On July 12, the one-month anniversary of the Pulse nightclub massacre in Orlando, Fla., the mother of victim Amanda Alvear, Mayra Alvear, right, and Amanda's aunt, Robin Alvear, center, hand off the cross that was erected in Amanda's honor to Michael Perkins, left, of the Orange County Regional History Center, during a somber ceremony at Orlando Regional Medical Center, near the club. (Joe Burbank/Orlando Sentinel via AP)

She just wanted a conversation about gun violence.

She wasn’t asking her fellow Sarasota City Council members to pass any laws, impose any restrictions or change any existing gun regulations in St. Petersburg.

Lisa Wheeler-Bowman was asking only that the council consider symbolically supporting a League of Women Voters request for a legislative session on gun violence.

And even that, she discovered, might run afoul of Florida’s trigger-happy laws.
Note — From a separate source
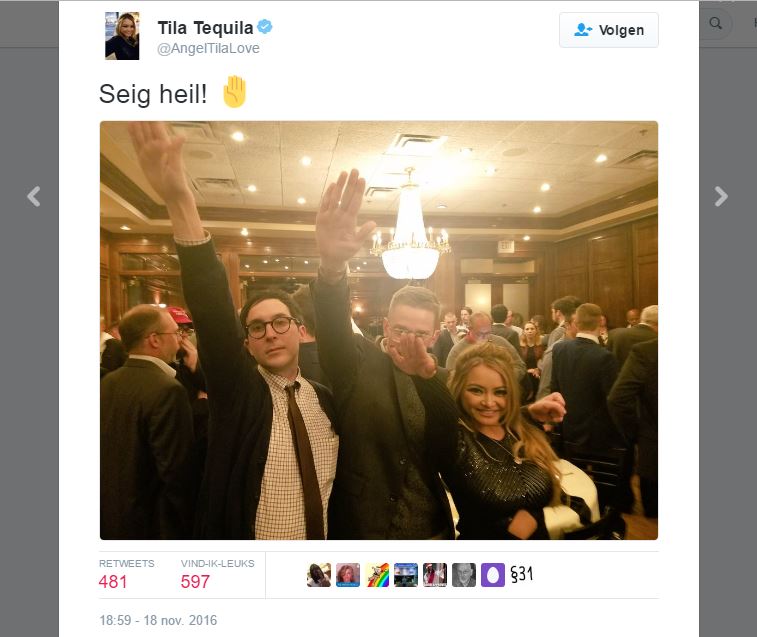The width and height of the screenshot is (757, 637).
Task: Open the second liker avatar
Action: [348, 575]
“I’m not trying to take away anyone’s gun. Lord knows, I don’t want anyone taking away my gun,” Wheeler-Bowman said. “I just wanted a deeper conversation about sensible regulations that might stop all of this violence. It’s sad that we can’t even talk about it. As an elected official, I feel like my hands are tied.”

And so we’ve come to the point where it now seems reasonable to ask:

Are Floridians so in love with the Second Amendment that we’re willing to abuse the First Amendment?
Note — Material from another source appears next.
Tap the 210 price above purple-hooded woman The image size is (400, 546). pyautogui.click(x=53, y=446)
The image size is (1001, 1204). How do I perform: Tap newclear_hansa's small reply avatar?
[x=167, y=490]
“It’s a real, real concern,” said Pamela Goodman, president of the League of Women Voters of Florida.

The specific problem in this case has to do with a law passed by the Florida Legislature in 2011.

Cities and counties were already forbidden from passing local gun regulations, but the state upped the ante with language that left elected officials susceptible to fines, lawsuits and removal from office for messing with gun laws.
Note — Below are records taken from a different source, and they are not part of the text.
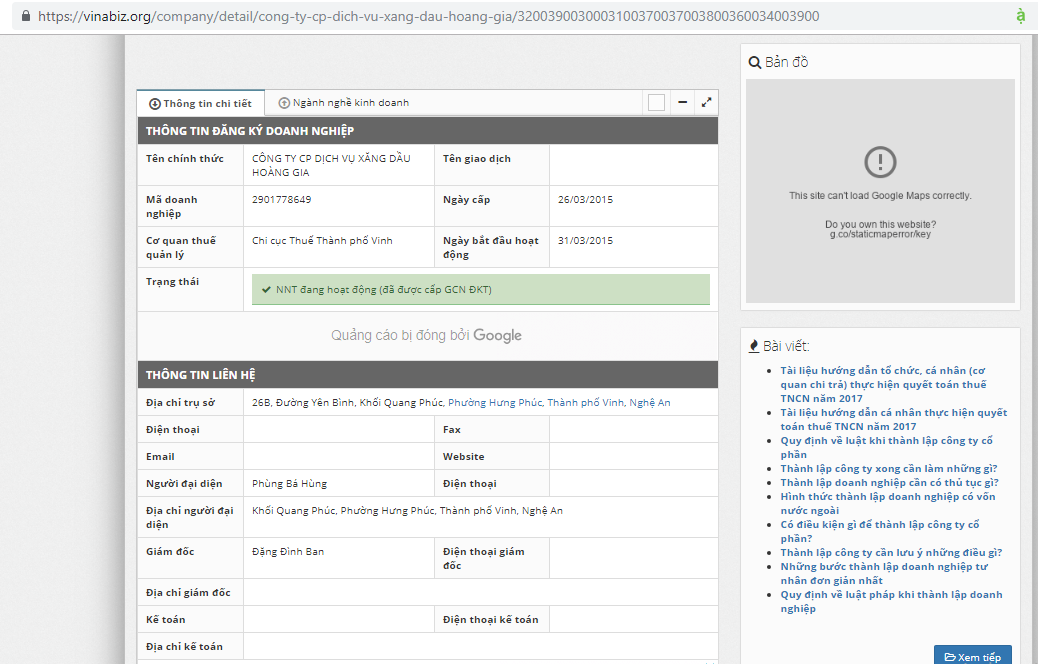Click the map error exclamation icon
The height and width of the screenshot is (664, 1038).
[x=880, y=162]

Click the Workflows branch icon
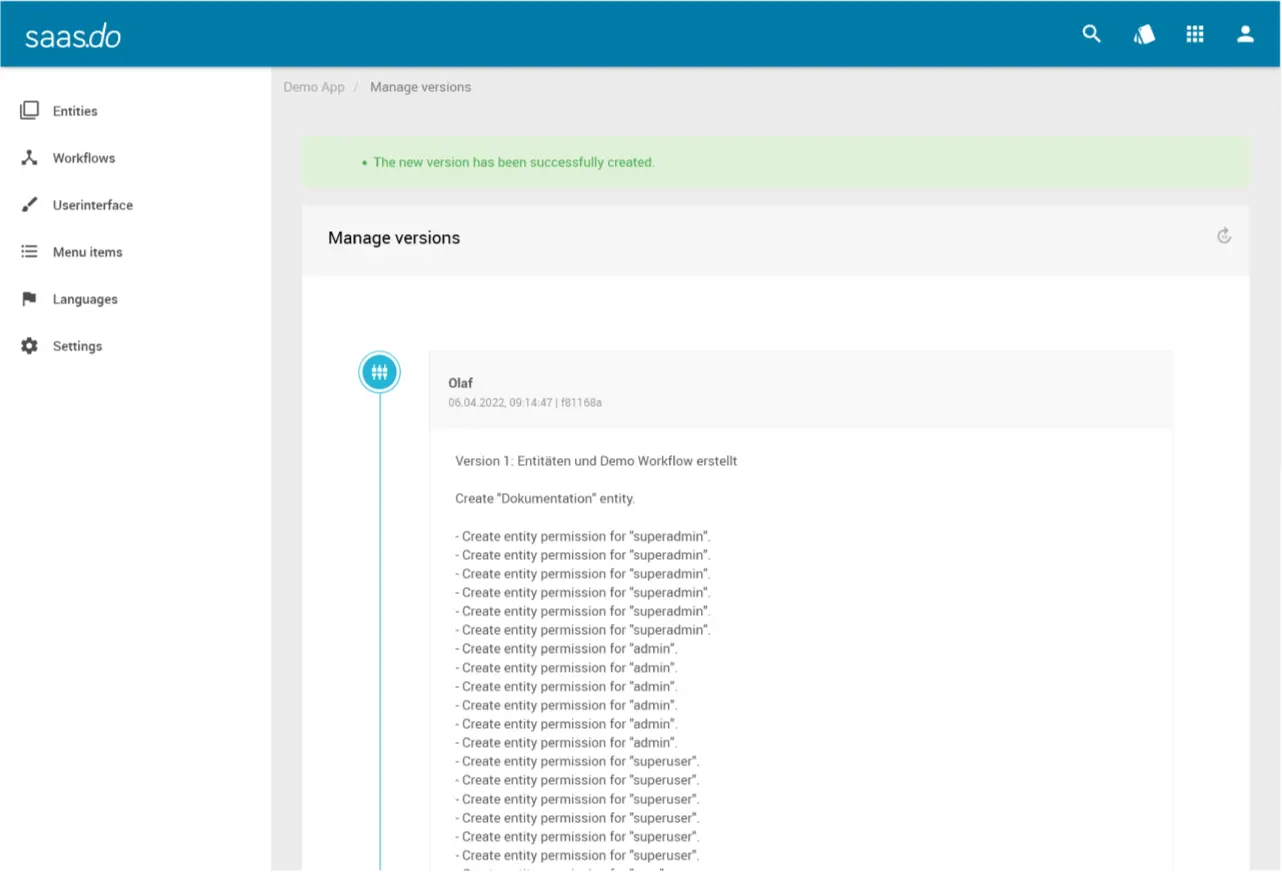click(30, 158)
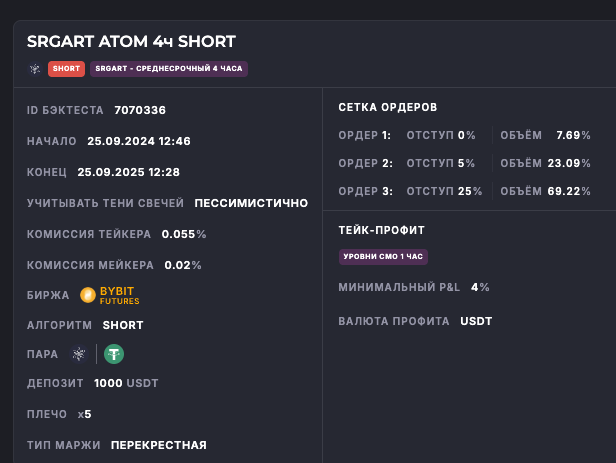Click the red SHORT badge under the title
Image resolution: width=616 pixels, height=463 pixels.
tap(66, 69)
When City Attorney Jacqueline Kovilaritch alerted Wheeler-Bowman to the potential ramifications of passing even a non-binding resolution related to firearms, she said she decided to pull the discussion from the agenda.

This isn’t the first time common sense has been stifled by this law, which is supported by the National Rifle Association.

This was the same law that cops around the state once said left them powerless to shut down backyard gun ranges.

And last month, the Sarasota City Commission was also considering passing a resolution to ask the Legislature to consider tightening laws on assault-style weapons.

Commission members appeared to view it favorably until the city attorney warned that the NRA might sue, and the resolution wound up failing 4-1. City Manager Tom Barwin said a lawsuit would probably not succeed, but the possibility of a protracted, and expensive, legal struggle was deterrent enough.

“I don’t even know what word to use other than ‘absurd,’ ” Barwin said. “The First Amendment is the bedrock of everything in our society, and now we’re being told that a local, elected body can’t even offer its opinion? How can we even function as a democracy like this? It’s nuts.”

The League of Women Voters has asked state officials to ban assault weapons, and to close loopholes in background checks.

Goodman, who has a concealed weapon permit, said the problem is the NRA purposefully exaggerates any proposed gun legislation.

“We can’t even get them to the table to discuss it,” Goodman said. “They immediately start shouting: ‘They’re coming to take our guns.’ And that is clearly not the case. We’re just talking about coming to agreement on sensible legislation.”

At the very least, it’s a conversation worth having.

Perhaps the governor, House speaker and Senate president can find the courage to ask the NRA for permission to have that conversation.

John Romano is a columnist for the Tampa Bay Times.